● **WHAT IS NEEDED**
Render the lines below as a Markdown table with the columns "Number" and "Text", giving each line its own numbered row and skipping blank lines. Leave the pictures out of the table.

— Begin RECORD LIST —

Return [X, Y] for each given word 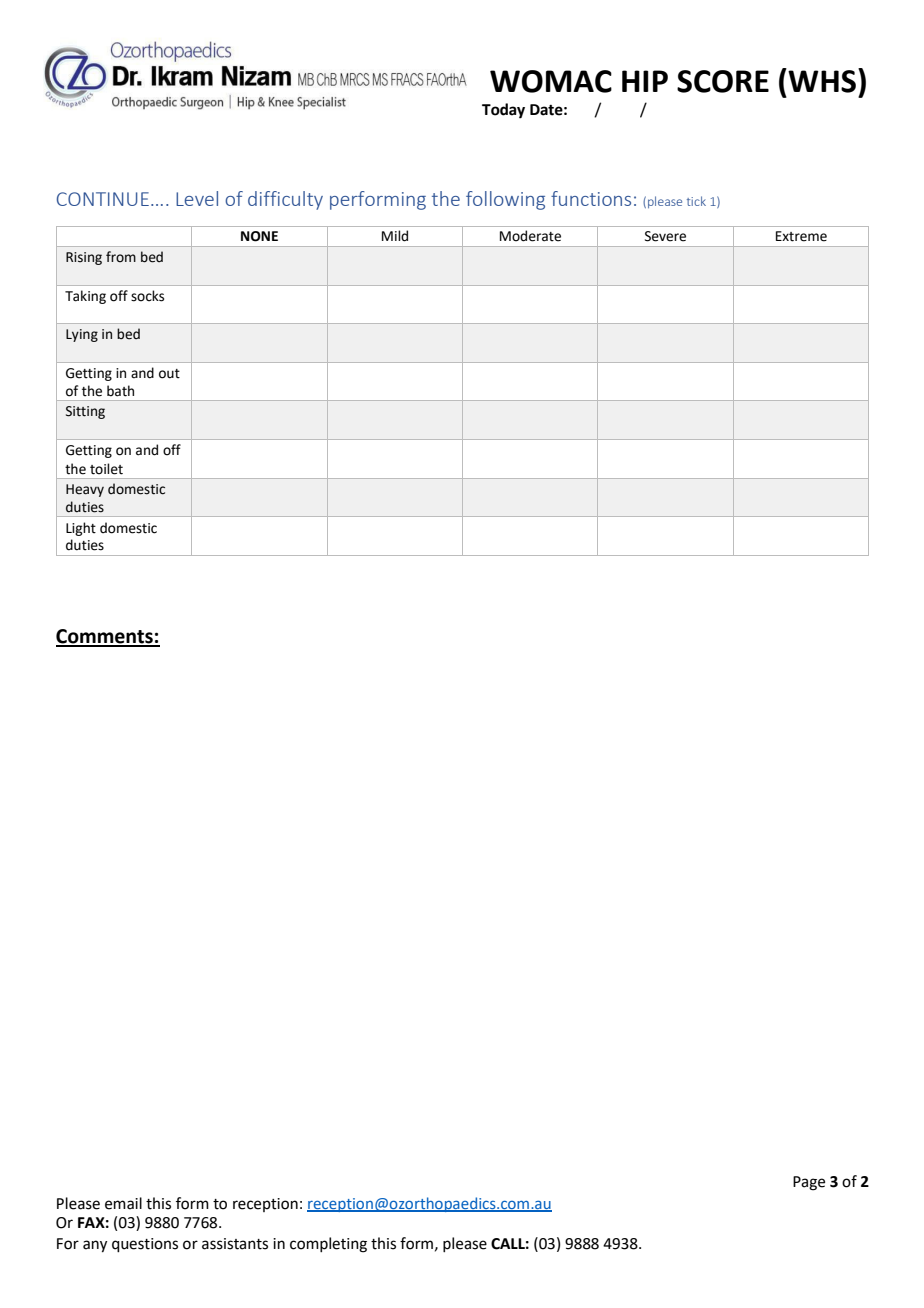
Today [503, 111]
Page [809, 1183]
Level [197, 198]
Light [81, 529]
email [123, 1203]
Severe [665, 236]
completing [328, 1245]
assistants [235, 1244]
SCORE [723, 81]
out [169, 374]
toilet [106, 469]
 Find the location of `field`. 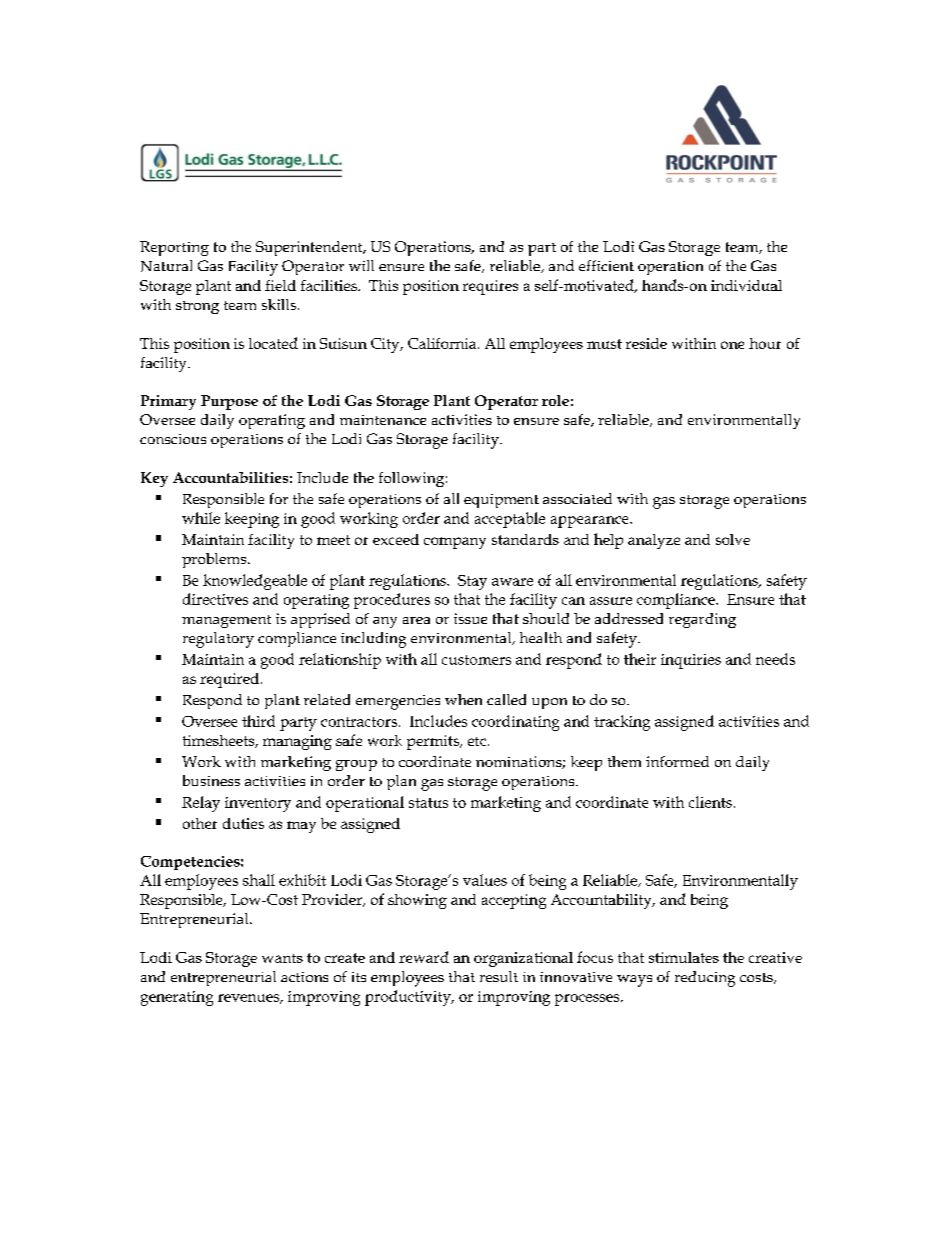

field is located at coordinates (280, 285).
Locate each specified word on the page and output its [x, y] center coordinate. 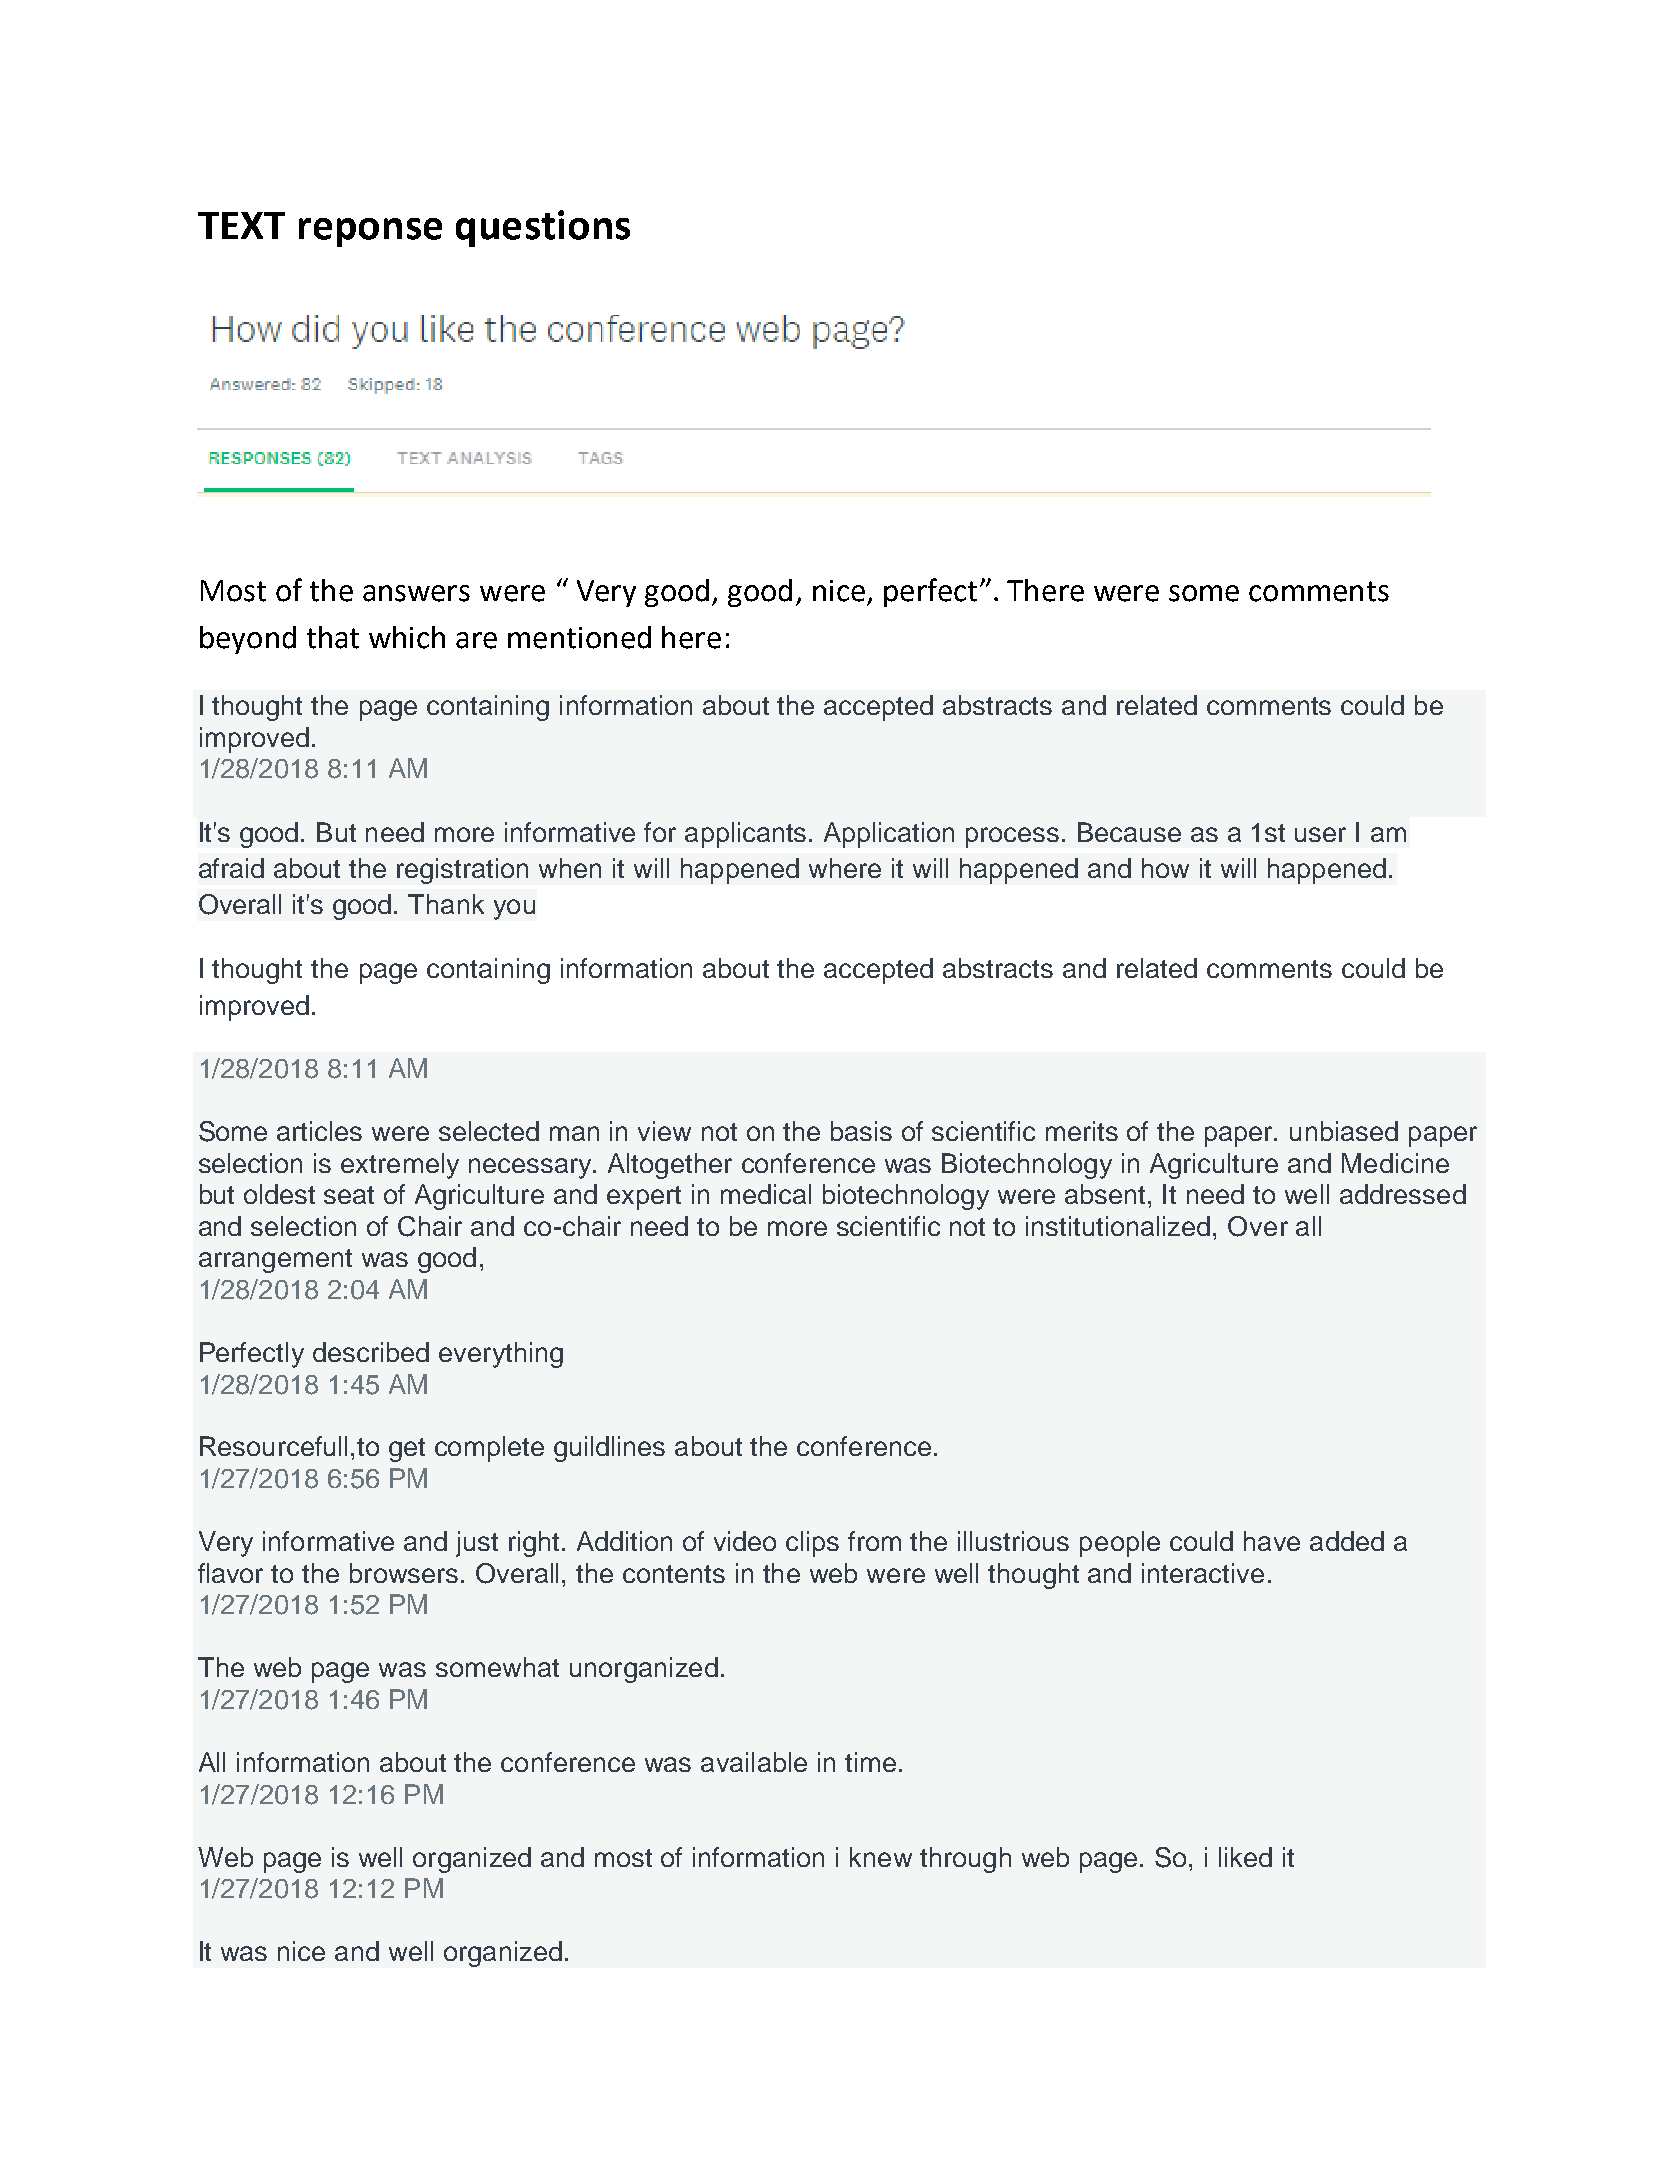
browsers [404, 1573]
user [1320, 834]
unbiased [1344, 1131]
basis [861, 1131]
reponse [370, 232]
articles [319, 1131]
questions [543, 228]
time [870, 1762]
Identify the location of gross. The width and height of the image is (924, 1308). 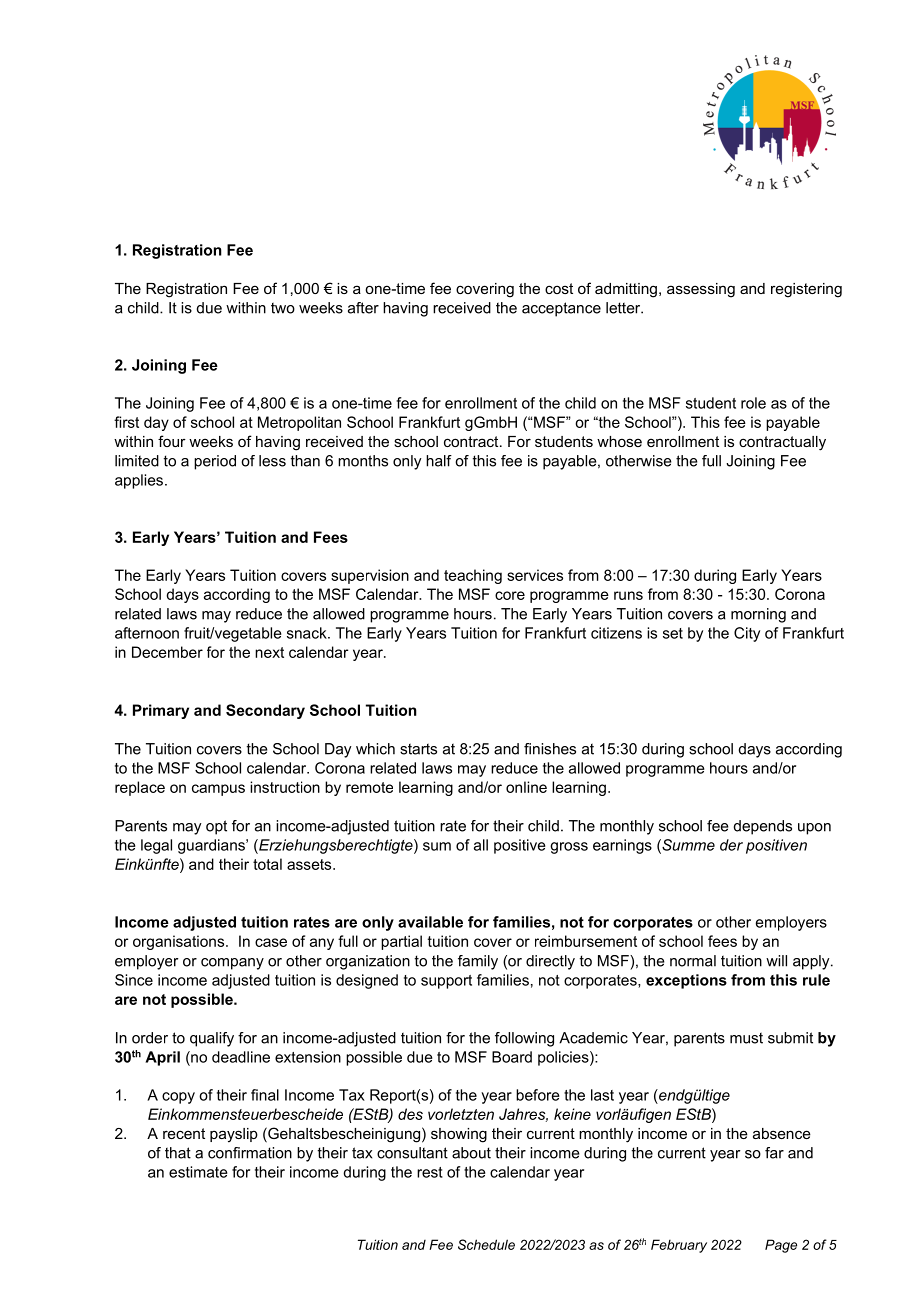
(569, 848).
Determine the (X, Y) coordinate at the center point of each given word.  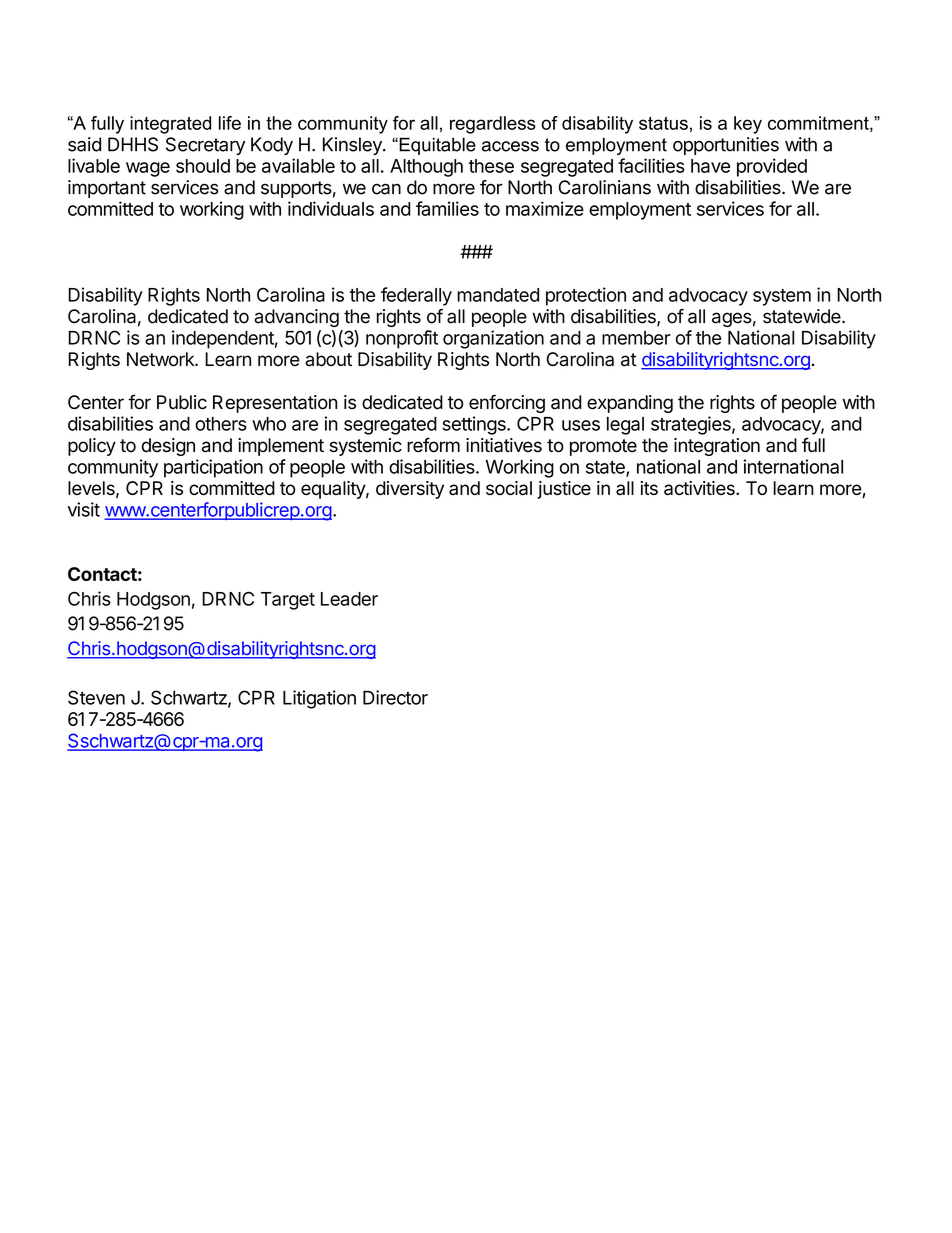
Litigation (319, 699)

— End RECORD LIST —

● **SOLUTION BELOW**
| Number | Text |
|---|---|
| 1 | Return [X, Y] for each given word  |
| 2 | Today [503, 111] |
| 3 | Page [809, 1183] |
| 4 | Level [197, 198] |
| 5 | Light [81, 529] |
| 6 | email [123, 1203] |
| 7 | Severe [665, 236] |
| 8 | completing [328, 1245] |
| 9 | assistants [235, 1244] |
| 10 | SCORE [723, 81] |
| 11 | out [169, 374] |
| 12 | toilet [106, 469] |
| 13 |  Find the location of `field`.  |
| 14 | field is located at coordinates (280, 285). |
| 15 | Locate each specified word on the page and output its [x, y] center coordinate.  |
| 16 | browsers [404, 1573] |
| 17 | user [1320, 834] |
| 18 | unbiased [1344, 1131] |
| 19 | basis [861, 1131] |
| 20 | reponse [370, 232] |
| 21 | articles [319, 1131] |
| 22 | questions [543, 228] |
| 23 | time [870, 1762] |
| 24 | Identify the location of gross. The width and height of the image is (924, 1308).  |
| 25 | (569, 848). |
| 26 | Determine the (X, Y) coordinate at the center point of each given word.   |
| 27 | Litigation (319, 699) |